Palestinian President Mahmud Abbas on Sunday appointed Mohammed Shtayyeh as the prime minister, six weeks after Rami al Hamdallah tendered his resignation from the post and the resignation of his unity government.
"I am honoured to accept your designation of me to be the Prime Minister of your government, which I hope to form through consulting everyone who is relevant such as the factions of the PLO [the Palestine Liberation Organization], the people in power, national, civil, and social parties and to present it to you for approval,” he told to Abbas during the ceremony in Ramallah.
Shtayyeh did not mention Hamas - the de facto governing force in Gaza.
Shtayyeh takes the post at a time when a unified Palestine is as critical as it has ever been as the US President Donald Trump recognised Jerusalem as Israel’s capital, a move followed by several other countries.

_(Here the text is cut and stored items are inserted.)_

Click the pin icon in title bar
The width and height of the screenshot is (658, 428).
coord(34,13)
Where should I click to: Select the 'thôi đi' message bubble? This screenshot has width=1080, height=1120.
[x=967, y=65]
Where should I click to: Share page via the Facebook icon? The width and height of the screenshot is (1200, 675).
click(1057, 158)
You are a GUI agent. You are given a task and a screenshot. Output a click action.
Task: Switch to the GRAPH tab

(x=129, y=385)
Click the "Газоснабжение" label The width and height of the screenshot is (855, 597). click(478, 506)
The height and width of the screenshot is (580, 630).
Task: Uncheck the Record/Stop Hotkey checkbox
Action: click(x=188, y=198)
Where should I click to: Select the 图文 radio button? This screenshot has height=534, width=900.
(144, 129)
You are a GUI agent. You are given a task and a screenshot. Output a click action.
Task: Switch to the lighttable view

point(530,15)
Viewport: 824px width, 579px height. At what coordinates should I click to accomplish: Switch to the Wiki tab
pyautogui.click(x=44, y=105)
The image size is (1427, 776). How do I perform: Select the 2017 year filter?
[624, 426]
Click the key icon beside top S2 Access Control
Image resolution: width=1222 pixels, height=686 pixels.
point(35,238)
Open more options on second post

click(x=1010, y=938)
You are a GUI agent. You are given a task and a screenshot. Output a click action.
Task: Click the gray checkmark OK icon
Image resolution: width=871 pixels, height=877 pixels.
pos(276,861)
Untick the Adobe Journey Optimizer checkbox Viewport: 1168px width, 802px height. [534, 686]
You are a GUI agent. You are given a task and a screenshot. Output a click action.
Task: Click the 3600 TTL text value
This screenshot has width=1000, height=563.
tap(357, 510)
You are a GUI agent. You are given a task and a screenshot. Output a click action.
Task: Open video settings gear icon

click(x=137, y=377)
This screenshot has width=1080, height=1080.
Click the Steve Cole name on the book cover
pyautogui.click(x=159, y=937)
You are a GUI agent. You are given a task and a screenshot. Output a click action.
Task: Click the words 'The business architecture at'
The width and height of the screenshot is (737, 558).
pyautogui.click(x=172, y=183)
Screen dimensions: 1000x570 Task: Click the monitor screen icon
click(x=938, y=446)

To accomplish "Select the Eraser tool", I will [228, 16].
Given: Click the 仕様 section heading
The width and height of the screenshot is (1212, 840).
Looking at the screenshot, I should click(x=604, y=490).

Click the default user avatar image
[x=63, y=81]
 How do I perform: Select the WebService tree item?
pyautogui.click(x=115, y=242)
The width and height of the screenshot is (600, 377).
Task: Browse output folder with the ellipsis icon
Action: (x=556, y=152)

But who is Shtayyeh and can he make a difference for the Palestinian cause?
Who is Shtayyeh?
Mohammed Shtayyeh was born in 1958 in a village near the northern West Bank city of Nablus.
He served as a minister of public works and housing between 2005-2006 and 2008-2010 and head of the Palestinian Economic Council for Development and Reconstruction.
He was part of US-brokered negotiations with Israel in 1991 and again in 2013-14, led by US secretary of state John Kerry.
A political moderate, he is a strong supporter of the two-state solution, meaning the creation of an independent Palestinian state alongside Israel.
Shtayeh holds a doctorate in economic development from the University of Sussex, UK, and worked as a professor and dean at Birzeit University.
He spent much of his life working alongside Abbass cultivating a close relationship to the Palestinian leader.
Can he impact politics?
Shtayeh is not expected to drive any significant shifts in policy, whether on Palestinians' relations with Israel, the United States or other areas.
This is because Palestinian governments have long been seen as subservient to Abbas and the executive committee of the PLO.
Abbas’s office admitted this, saying Abbas would still steer the overall direction of policy.
"The government has never been the policymaker here. The PLO is the only side that has to take decisions," Abbas's spokesman Nabil Abu Rudeinah said.
Abbas’ presidential term ended long ago in 2009, since then he has maintained leadership without elections and through political manoeuvring.
Hope of unification with Hamas?
A senior official from Hamas, Ismail Rudwan, announced the dissatisfaction of the group.
He said the creation of "a separatist government ... will prolong Palestinian division."
But Abbas's spokesman Rudeinah said last month that the collapse in reconciliation talks had led to the new government.
"If Hamas is not willing for reconciliation, if Hamas is not willing for elections, if Hamas is still wanting with others to form a mini-state in Gaza for the Muslim Brotherhood - if this is their strategy we have to end this relationship. That's why we have to form a new government," he told journalists.
The West Bank-based Fatah argued that the move was taken over "intransigence" of its rival group Hamas, governing Gaza since a 2006 election victory, and "its refusal to deal with the national reconciliation government."
Since 2006, several efforts to reconcile the two groups have failed with two agreements reached, but the sides withdrew from the deals due to disagreements.
The latest fail, with Egyptian support, came in 2017 after the two groups signed a reconciliation deal, setting in motion a plan for Abbas's Palestinian Authority to resume governing in Gaza and take up control of the coastal enclave's crossing points into Egypt and Israel.
But disputes over power-sharing and disagreements over policy towards Israel have hampered the deal's implementation.
As a result, Palestinian Prime Minister Rami Al Hamdallah has tendered his resignation and that of his unity government to Mahmud Abbas, who then picked Mohammad Shtayyeh as prime minister.